Fate series (Fate/stay night, Fate/Zero, etc.)
Mages summon famous historical figures as combat servants for a Holy Grail death-match; a continuity so tangled it genuinely warrants a flowchart.

Seven mages summon seven heroic spirits to fight for the Holy Grail, which can grant a wish. The spirits include figures from history and legend, placed into classes such as Saber, Archer and Lancer because magical warfare also requires a filing system. Alliances form, identities are concealed and somebody discovers the Grail's terms are less reassuring than the brochure.
The franchise began with Type-Moon's 2004 visual novel Fate/stay night, written by Kinoko Nasu. Its three routes—Fate, Unlimited Blade Works and Heaven's Feel—reuse the same opening conflict while revealing different characters and truths. Anime, games and parallel worlds have since multiplied until the continuity resembles a family tree struck by experimental lightning.
Overview
Teenager Shirou Emiya becomes a Master in the Fifth Holy Grail War and summons Saber, whose identity is part of the early mystery. Shirou's wish to become a “hero of justice” emerges from survivor's guilt and is tested differently in each route.
Rin Tohsaka, Archer, Sakura Matou, Illyasviel and priest Kirei Kotomine shift importance according to the route. The structure is not repetition for its own sake; each path asks what Shirou's ideal costs when love, contradiction or horror is placed directly in front of it.
Why it matters
Fate's central pleasure is reinterpretation. Historical and mythical figures arrive through magical classification, altered identity and Nasu's own lore. The franchise is playful with history but serious about how legends are used after death.
Ufotable's animation turned these conceptual battles into spectacular screen events. Digital effects, choreography and compositing give Servant combat extraordinary force, though visual splendour cannot explain the plot to anyone who began with a mobile-game anniversary film.
What to expect
Expect violent magical combat, family abuse, sexual material in the original adult visual novel, body horror and dense terminology. Heaven's Feel is substantially darker than the other routes. Romance determines each route's emotional centre.
The franchise's gender-swapped and reinterpreted heroes can be inventive, commercial or both. Historical fidelity is not the objective. King Arthur has already considered the complaint and drawn a sword.
Adaptations and versions
Studio Deen's 2006 Fate/stay night chiefly adapts the Fate route but borrows from others. Ufotable's Unlimited Blade Works television series adapts the second route; its three Heaven's Feel films adapt the third. Fate/Zero, based on Gen Urobuchi's prequel novels, depicts the previous Grail War.

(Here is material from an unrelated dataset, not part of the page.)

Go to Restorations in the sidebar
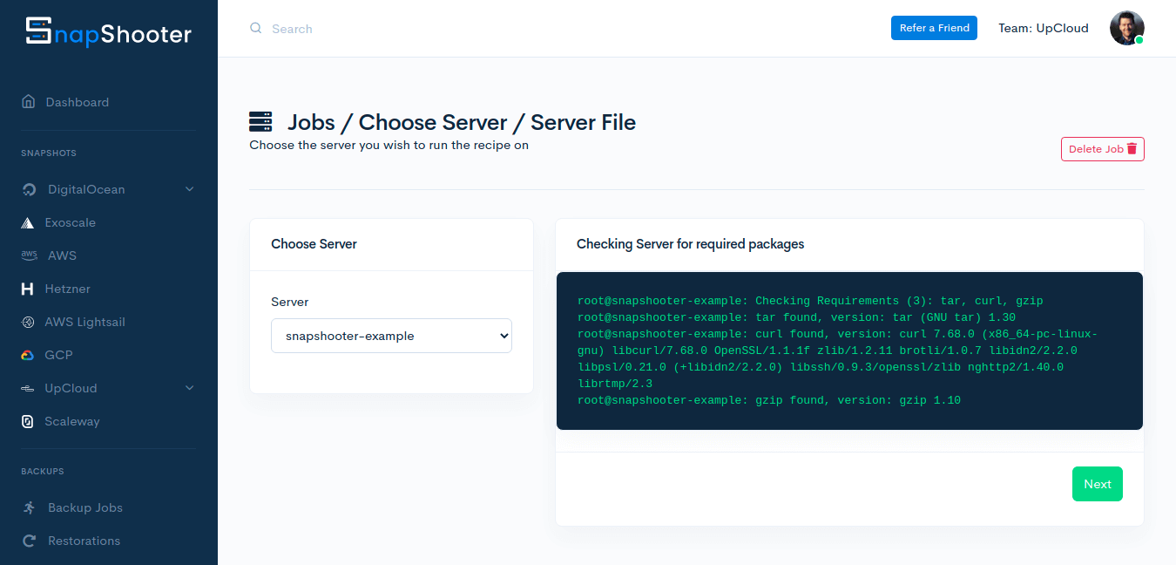Screen dimensions: 1176x565 click(x=84, y=541)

Beyond that lie Apocrypha, Grand Order, Extra, Prisma Illya and others in alternate continuities. They are branches, not homework required before understanding Shirou.
Where to start
For anime, watch Unlimited Blade Works, then the Heaven's Feel trilogy, then Fate/Zero. This preserves some intended revelations. The 2006 series can be tried for Saber's route. Visual-novel readers should follow Fate, Unlimited Blade Works and Heaven's Feel in order.
Verdict The SFcrowsnest take
Fate is complicated because one story was designed as three perspectives and success encouraged the multiverse to breed. At its best, it combines myth, moral argument and magnificent combat. At its worst, the entry instructions require their own route.
Start with stay night, ignore the outer branches until curious and remember that continuity anxiety is not a Command Spell. The Grail probably will not reward completionism anyway.